About warp voting function
The prototype of __ballot
is the following
unsigned int __ballot(int predicate);
If predicate
is nonzero, __ballot
returns a value with the N
th bit set, where N
is the thread index.
Combined with atomicOr
and __popc
, it can be used to accumulate the number of threads in each warp having a true predicate.
Indeed, the prototype of atomicOr
is
int atomicOr(int* address, int val);
and atomicOr
reads the value pointed to by address
, performs a bitwise OR
operation with val
, and writes the value back to address
and returns its old value as a return parameter.
On the other side, __popc
returns the number of bits set withing a 32
-bit parameter.
Accordingly, the instructions
volatile __shared__ u32 warp_shared_ballot[MAX_WARPS_PER_BLOCK];
const u32 warp_sum = threadIdx.x >> 5;
atomicOr(&warp_shared_ballot[warp_num],__ballot(data[tid]>threshold));
atomicAdd(&block_shared_accumulate,__popc(warp_shared_ballot[warp_num]));
can be used to count the number of threads for which the predicate is true.
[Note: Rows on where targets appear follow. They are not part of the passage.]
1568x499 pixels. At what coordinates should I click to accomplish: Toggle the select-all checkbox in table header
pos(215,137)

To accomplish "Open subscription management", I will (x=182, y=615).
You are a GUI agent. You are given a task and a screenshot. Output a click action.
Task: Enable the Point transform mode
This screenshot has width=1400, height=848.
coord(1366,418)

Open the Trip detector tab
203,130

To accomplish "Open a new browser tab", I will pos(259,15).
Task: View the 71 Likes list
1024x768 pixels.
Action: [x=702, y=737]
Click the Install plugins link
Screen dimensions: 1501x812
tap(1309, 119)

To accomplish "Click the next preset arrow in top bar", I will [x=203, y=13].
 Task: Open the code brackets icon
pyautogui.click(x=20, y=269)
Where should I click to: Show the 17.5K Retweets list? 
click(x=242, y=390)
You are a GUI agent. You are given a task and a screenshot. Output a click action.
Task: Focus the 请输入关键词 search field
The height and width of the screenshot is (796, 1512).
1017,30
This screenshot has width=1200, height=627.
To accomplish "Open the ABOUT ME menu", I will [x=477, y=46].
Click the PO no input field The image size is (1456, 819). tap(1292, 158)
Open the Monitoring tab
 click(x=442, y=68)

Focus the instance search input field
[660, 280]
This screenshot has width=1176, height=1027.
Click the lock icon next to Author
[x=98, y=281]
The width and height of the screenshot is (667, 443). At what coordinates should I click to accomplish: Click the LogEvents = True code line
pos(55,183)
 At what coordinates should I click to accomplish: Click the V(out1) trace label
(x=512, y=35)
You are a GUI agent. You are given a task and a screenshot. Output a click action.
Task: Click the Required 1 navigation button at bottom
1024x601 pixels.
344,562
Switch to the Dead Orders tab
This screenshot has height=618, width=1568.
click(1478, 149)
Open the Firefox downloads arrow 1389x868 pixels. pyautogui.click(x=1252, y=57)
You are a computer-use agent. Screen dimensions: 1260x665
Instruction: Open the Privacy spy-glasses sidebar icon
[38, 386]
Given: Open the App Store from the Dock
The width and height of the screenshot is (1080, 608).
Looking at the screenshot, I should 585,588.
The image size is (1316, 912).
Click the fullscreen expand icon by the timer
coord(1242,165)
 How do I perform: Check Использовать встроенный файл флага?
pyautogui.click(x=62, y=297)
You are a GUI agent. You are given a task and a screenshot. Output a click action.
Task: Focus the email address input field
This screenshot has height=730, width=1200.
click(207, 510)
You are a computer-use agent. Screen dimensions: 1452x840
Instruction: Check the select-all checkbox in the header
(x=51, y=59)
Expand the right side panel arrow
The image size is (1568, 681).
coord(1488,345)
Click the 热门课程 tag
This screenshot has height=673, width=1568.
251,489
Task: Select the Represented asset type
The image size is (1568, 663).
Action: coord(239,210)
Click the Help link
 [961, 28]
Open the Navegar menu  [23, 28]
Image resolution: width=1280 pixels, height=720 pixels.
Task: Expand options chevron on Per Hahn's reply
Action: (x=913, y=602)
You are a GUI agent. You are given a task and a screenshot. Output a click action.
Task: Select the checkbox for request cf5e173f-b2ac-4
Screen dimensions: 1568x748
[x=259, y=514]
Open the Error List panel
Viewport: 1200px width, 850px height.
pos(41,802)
For more details, see Shane Cook, CUDA Programming, Morgan Kaufmann
__ballot
is used in CUDA-histogram and in CUDA NPP library for quick generation of bitmasks, and combining it with __popc
intrinsic to make a very efficient implementation of boolean reduction.
__all
and __any
was used in reduction before introduction of __ballot
, though I can not think of any other use of them.